Now, when he stared a bit too long, I felt a certain pleasure; and soon I combed my hair like her, and flushed my cheeks as she had done. Every day I relinquished a little more of myself, and in turn every day he would be more troubled, and in his trouble let me glimpse what my mother had seen. As we became closer on these afternoons, Pemsi sent on some opiate errand, I felt my power over him growing; and when I finally asked if he would come to her grave on Valentine’s Day, he was unable to refuse. The day of lovers came, and I waited by the tomb at the end of the garden, wearing the white dress, and my white hair parted; but M. never came.


When I let myself into his study, I found M. in a near stupor, a bottle of absinthe by his side, staring at my canvas. Perhaps it was not wise then to share with him Pemsi’s latest purchase; for the rest of the night remains a blur. All I know is that when I opened my eyes the next morning, M. was lying on the rack, one hand tied to the straps, and the other cradling a paintbrush of the deepest red. My shoulder was throbbing from a fresh cut along the collarbone. A badger was trying to nudge Pemsi awake, my boyservant being shackled unconscious to a whipping post, covered with a bear rug from the waist down. On his chest the drips of a candle had seared the flesh, and on his lap rested an ancient book bound in strange leather.
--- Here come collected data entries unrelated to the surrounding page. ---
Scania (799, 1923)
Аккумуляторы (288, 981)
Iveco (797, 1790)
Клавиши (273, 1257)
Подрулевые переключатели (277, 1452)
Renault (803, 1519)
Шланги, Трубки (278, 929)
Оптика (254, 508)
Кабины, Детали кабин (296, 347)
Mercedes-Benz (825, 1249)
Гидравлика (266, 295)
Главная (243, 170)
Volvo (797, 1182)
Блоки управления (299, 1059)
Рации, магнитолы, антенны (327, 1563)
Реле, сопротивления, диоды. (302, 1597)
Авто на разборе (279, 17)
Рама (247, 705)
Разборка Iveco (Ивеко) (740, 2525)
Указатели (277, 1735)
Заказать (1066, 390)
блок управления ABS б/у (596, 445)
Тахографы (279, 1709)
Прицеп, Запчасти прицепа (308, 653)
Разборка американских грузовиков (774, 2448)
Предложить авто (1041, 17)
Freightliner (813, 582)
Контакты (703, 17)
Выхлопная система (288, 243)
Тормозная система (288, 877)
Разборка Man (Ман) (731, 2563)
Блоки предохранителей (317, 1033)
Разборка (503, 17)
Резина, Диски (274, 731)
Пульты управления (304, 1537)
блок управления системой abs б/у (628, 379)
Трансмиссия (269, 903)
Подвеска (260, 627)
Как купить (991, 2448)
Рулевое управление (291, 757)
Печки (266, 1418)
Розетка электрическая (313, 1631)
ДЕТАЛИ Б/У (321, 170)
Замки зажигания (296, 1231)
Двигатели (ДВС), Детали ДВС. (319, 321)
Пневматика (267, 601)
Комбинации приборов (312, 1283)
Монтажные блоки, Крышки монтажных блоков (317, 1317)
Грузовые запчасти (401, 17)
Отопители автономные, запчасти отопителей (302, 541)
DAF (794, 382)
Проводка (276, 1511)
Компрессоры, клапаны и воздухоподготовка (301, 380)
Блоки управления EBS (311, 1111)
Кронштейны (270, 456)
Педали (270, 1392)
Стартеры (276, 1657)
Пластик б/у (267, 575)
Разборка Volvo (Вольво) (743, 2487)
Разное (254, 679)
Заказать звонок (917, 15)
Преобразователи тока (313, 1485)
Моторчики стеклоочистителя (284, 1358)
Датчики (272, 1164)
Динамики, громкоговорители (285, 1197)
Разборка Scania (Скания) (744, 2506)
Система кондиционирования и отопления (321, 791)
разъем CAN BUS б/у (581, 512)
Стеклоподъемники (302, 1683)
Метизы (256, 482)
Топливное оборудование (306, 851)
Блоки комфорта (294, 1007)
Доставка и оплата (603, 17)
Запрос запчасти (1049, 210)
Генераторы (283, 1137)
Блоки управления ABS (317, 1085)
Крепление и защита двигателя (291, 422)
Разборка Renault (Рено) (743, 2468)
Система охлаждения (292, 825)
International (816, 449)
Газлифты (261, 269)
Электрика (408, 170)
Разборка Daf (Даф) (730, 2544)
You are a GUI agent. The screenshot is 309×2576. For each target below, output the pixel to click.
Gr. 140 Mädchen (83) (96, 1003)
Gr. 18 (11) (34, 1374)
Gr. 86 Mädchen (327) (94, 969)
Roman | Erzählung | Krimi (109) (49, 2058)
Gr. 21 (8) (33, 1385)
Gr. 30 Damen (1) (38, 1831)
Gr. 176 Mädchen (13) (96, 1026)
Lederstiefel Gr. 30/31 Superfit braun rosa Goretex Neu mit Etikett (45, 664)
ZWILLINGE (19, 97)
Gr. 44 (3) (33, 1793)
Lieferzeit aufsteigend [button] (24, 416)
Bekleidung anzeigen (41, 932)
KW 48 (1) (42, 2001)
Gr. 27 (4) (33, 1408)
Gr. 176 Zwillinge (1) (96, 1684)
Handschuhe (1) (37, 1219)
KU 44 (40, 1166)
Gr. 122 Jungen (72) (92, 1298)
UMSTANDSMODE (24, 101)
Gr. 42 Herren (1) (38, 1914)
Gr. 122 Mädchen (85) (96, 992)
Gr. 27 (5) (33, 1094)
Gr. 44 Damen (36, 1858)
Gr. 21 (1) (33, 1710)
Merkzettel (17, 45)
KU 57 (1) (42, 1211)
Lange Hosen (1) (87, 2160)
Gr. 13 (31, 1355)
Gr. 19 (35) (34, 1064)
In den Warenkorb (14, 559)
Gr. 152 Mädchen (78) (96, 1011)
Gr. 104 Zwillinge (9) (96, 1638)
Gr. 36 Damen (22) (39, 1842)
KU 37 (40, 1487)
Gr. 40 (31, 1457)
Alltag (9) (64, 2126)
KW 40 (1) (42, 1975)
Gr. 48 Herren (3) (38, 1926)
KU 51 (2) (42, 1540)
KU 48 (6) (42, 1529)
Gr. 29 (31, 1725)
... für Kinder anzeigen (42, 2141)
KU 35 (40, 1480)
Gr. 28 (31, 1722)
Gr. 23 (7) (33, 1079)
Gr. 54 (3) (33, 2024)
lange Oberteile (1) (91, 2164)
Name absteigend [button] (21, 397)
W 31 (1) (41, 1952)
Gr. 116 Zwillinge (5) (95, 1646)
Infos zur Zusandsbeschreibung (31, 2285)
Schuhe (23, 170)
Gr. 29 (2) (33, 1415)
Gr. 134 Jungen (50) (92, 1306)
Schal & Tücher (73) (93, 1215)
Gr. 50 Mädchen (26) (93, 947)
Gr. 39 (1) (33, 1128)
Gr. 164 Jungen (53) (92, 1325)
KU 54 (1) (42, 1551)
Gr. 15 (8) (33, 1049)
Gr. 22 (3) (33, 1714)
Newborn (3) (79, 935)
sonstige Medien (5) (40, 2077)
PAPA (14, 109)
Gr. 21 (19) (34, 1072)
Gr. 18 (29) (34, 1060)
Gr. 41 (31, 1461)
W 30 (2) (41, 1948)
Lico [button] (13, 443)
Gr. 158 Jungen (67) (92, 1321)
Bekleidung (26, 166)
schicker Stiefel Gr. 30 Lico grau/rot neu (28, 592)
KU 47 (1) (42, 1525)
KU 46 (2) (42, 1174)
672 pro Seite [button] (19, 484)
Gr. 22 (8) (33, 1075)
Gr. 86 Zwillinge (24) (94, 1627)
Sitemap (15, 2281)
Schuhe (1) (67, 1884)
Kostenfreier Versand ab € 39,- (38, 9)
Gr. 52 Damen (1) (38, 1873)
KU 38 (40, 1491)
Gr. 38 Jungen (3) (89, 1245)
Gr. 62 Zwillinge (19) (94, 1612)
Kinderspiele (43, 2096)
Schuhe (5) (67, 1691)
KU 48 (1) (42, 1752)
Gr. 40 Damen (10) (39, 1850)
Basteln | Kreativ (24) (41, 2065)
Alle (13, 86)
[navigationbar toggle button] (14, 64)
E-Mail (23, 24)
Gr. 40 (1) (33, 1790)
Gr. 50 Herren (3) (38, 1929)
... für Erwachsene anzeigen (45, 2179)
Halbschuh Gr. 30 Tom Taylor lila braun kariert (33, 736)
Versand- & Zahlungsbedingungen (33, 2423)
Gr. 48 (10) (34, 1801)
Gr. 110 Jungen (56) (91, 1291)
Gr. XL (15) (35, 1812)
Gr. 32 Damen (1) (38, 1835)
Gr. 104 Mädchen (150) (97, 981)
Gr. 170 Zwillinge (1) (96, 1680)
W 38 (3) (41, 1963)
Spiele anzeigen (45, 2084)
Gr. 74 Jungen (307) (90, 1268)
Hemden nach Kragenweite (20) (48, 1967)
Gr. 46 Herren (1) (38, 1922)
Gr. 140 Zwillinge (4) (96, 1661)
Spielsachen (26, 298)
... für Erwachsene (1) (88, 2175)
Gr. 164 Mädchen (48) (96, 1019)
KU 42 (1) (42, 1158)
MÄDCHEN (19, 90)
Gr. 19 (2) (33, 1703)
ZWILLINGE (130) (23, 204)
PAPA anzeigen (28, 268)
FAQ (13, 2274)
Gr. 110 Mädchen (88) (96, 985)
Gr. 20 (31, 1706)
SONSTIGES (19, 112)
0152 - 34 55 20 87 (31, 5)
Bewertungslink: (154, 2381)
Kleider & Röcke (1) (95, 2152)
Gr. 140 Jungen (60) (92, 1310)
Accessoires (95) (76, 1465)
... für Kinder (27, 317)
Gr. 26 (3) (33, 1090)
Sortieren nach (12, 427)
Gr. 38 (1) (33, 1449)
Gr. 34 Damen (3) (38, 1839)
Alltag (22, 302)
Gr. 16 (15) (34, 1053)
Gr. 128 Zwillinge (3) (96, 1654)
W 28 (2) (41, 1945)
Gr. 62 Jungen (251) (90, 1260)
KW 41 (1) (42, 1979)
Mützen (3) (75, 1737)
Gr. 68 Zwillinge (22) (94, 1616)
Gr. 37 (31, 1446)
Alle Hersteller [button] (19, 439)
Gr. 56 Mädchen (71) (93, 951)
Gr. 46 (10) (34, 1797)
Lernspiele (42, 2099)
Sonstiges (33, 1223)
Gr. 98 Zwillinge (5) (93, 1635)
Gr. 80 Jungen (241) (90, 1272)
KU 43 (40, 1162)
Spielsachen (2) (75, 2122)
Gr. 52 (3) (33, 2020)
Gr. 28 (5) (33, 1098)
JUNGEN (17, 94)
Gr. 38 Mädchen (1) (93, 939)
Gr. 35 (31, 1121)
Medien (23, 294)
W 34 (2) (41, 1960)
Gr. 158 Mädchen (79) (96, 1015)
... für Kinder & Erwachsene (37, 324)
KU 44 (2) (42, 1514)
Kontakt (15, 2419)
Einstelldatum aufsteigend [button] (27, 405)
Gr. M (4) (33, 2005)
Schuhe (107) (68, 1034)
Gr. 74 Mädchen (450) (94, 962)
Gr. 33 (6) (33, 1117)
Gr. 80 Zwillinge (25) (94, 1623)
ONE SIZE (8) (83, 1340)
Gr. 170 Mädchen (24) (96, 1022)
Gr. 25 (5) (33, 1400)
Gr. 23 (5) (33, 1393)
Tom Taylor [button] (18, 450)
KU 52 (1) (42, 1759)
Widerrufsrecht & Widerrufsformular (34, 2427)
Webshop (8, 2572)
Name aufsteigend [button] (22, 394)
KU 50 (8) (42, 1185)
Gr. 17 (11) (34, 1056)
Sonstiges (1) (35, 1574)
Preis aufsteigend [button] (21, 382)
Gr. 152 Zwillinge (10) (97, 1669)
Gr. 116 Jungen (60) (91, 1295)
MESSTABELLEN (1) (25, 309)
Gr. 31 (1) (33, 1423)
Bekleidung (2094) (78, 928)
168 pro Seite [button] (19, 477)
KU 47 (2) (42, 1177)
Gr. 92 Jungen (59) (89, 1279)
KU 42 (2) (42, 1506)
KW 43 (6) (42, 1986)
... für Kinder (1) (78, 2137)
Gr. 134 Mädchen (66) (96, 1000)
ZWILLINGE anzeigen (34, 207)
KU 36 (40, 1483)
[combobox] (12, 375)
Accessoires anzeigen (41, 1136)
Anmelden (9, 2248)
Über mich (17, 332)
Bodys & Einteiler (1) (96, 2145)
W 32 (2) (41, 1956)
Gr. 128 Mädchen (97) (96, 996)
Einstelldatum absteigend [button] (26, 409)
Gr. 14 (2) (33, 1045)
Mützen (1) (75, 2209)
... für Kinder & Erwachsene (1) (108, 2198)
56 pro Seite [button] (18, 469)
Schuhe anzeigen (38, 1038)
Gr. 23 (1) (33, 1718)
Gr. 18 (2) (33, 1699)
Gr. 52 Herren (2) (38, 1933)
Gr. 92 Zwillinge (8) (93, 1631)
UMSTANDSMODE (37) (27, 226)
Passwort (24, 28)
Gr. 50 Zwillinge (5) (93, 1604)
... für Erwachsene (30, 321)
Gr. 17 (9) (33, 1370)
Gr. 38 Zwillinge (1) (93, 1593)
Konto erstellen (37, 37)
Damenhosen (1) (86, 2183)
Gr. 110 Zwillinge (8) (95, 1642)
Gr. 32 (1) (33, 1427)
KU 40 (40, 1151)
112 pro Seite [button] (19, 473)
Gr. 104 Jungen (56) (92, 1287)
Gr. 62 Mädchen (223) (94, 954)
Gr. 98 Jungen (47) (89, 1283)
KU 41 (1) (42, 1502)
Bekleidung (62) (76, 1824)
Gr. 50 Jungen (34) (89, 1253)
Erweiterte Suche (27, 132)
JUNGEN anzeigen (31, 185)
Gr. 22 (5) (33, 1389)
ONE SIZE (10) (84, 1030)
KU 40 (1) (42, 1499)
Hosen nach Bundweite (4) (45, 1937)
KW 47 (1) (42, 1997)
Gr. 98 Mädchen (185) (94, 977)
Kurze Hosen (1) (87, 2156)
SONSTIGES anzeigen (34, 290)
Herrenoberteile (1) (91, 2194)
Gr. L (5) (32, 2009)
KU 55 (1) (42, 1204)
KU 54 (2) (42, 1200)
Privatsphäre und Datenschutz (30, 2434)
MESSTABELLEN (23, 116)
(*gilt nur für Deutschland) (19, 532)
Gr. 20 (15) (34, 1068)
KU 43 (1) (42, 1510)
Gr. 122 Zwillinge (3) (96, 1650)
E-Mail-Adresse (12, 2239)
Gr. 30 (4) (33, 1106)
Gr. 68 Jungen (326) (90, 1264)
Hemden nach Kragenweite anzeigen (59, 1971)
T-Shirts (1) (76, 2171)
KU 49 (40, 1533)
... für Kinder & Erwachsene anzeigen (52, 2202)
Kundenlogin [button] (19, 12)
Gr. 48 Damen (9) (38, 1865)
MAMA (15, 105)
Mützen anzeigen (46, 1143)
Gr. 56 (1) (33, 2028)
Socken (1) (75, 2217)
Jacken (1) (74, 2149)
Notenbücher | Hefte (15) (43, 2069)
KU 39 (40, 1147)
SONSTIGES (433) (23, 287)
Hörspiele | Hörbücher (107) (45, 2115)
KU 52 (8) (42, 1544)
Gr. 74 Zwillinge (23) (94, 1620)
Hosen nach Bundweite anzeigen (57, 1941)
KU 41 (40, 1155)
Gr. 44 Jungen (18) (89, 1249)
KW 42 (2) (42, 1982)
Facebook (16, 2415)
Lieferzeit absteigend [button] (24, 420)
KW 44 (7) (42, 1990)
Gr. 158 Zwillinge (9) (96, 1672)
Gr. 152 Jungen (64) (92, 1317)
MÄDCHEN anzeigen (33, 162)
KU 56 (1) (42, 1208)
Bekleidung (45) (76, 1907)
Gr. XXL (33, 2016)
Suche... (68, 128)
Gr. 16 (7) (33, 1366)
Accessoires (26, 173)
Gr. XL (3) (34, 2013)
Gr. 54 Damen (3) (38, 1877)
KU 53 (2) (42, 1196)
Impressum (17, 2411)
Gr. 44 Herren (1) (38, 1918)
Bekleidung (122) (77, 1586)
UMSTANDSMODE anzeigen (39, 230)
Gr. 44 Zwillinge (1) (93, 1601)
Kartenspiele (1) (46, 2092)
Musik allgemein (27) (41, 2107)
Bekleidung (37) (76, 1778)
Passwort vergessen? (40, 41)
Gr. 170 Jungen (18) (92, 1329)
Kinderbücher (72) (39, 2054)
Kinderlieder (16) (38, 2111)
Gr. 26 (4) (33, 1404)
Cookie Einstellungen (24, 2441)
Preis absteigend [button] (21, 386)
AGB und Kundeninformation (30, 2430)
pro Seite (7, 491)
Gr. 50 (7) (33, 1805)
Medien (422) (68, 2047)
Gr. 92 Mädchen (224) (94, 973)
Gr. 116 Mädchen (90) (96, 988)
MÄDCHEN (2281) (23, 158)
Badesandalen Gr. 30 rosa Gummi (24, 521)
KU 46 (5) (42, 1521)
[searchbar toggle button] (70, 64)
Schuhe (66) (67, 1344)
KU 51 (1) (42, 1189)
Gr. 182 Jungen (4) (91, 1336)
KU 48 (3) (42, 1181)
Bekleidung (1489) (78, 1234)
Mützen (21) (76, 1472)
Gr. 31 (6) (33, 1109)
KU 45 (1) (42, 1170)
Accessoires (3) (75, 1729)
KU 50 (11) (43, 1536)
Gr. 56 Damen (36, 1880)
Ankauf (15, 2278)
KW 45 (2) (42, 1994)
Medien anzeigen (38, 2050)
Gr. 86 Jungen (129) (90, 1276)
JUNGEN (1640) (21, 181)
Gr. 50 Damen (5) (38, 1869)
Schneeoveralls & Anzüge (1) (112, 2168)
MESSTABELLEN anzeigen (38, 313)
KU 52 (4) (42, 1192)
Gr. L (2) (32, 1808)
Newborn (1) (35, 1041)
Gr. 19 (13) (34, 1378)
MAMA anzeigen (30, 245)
I lifted it with all the care due to a relic; and could not quite believe that I was touching the hallowed pages, nor the words that I were written below the Marquis’s signature. M. had dedicated ‘The Misfortunes of Virtue’ to my mother on the day of my birth. I am not sure whether it was to wave goodbye that M. stretched out his hand, or to give me a warning; but his eyes closed again, and he fell back with a moan.



M. has not yet recovered. I have Pemsi bring him soup, sometimes, but the entry to the study is made more difficult every day by the increasing number of absinthe bottles strewn about on the floor. I am told M. often sits for hours staring at the twin portraits, his fingers caressing something that is no longer there.